Mit dem Sozialen Jahr wird die Basis derer, die daran teilnehmen können, erweitert, denn das Soziale Jahr steht Frauen und Männer im Erwerbsalter (Altersgruppe zwischen 18-60/65) und auch EU BürgerInen und Personen mit Daueraufenthalt EG bei entsprechenden Deutschkenntnissen offen. Darüber hinaus zeigen die Erfahrungen aus Deutschland mit dem von mir nicht präferierten „Taschengeldmodell“ des Bundesfreiwilligendienstes, dass das Interesse an einer derartigen Tätigkeit sehr hoch ist. Bei einem bilateralen Gespräch mit der zuständigen deutschen Bundesmi-

nisterin für Familie, Senioren, Frauen und Jugend Frau Kristina Schröder im Oktober 2012 wurde mir bestätigt, dass dieses Modell trotz „Taschengeldvergütung“ alle Erwartungen übertrifft und derzeit InteressentInnen abgelehnt werden müssen. Auch die deutsche Bundeskanzlerin Frau Angela Merkel hat bei ihrem Besuch im September 2012 in Wien hervorgehoben, dass der Bundesfreiwilligendienst sehr gut angenommen werde.

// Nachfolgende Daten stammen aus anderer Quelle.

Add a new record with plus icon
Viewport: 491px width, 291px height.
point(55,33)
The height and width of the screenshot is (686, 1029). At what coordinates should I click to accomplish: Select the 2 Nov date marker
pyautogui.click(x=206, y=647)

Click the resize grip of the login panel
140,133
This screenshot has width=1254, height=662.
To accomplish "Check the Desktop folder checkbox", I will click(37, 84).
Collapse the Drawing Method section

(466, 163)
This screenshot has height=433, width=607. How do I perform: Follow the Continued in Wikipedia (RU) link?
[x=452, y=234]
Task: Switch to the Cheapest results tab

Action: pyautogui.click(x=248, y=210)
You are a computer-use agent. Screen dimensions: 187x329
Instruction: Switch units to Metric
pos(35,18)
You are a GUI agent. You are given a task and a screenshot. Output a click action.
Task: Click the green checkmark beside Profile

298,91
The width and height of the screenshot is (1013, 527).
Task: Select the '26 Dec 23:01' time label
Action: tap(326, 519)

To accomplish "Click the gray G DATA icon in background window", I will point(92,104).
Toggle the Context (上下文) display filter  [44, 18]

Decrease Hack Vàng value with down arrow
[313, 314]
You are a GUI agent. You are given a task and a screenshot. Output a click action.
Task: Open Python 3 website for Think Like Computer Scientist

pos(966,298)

In Österreich nahmen 2011 ca. 90.000 Menschen neu eine Beschäftigung im Gesundheits- und Sozialbereich auf, davon kamen zwei Drittel aus anderen Branchen. Aufgrund der Attraktivität des Sozialen Jahres für TeilnehmerInnen und Organisationen, den Erfahrungen Deutschlands mit dem Bundesfreiwilligendienst und der hohen Anzahl an Beschäftigungsaufnahmen im Gesundheits- und Sozialbereich gehe ich davon aus, dass sich genügend InteressentInnen dafür bewerben werden.

Frage 46:

Es gibt keine Berechnungen für mediale Bewerbungsmaßnahmen, da die Notwendigkeit im Sinne der Beantwortung von Frage 45 nicht gegeben erscheint.

Zu den Fragen 47 und 48:

Bemerken möchte ich zunächst, dass im österreichischen Rettungswesen viel mehr Menschen freiwillig tätig sind, als in den betreffenden Rettungsorganisationen jemals an Zivildienern eingesetzt waren.

Die Bemühungen zur weiteren Verbesserung der Rahmenbedingungen für freiwilliges Engagement auf allen Ebenen und Bereichen werden gemeinsam mit dem Österreichischen Freiwilligenrat ungeachtet einer möglichen Einführung des Sozialen Jahres weitergeführt.

Freiwilliges Engagement wird auch durch Aufwertung der im Freiwilligengesetz vorgesehenen Betätigungsmöglichkeiten (wie das soziale Volontariat mit Ausbildungscharakter Gedenk-, Friedens- und Sozialdienst im Ausland, Umweltschutzjahr) und durch attraktive Bedingungen, beispielsweise hinsichtlich der Verwertbarkeit gemachter Ausbildungen, interessant bleiben.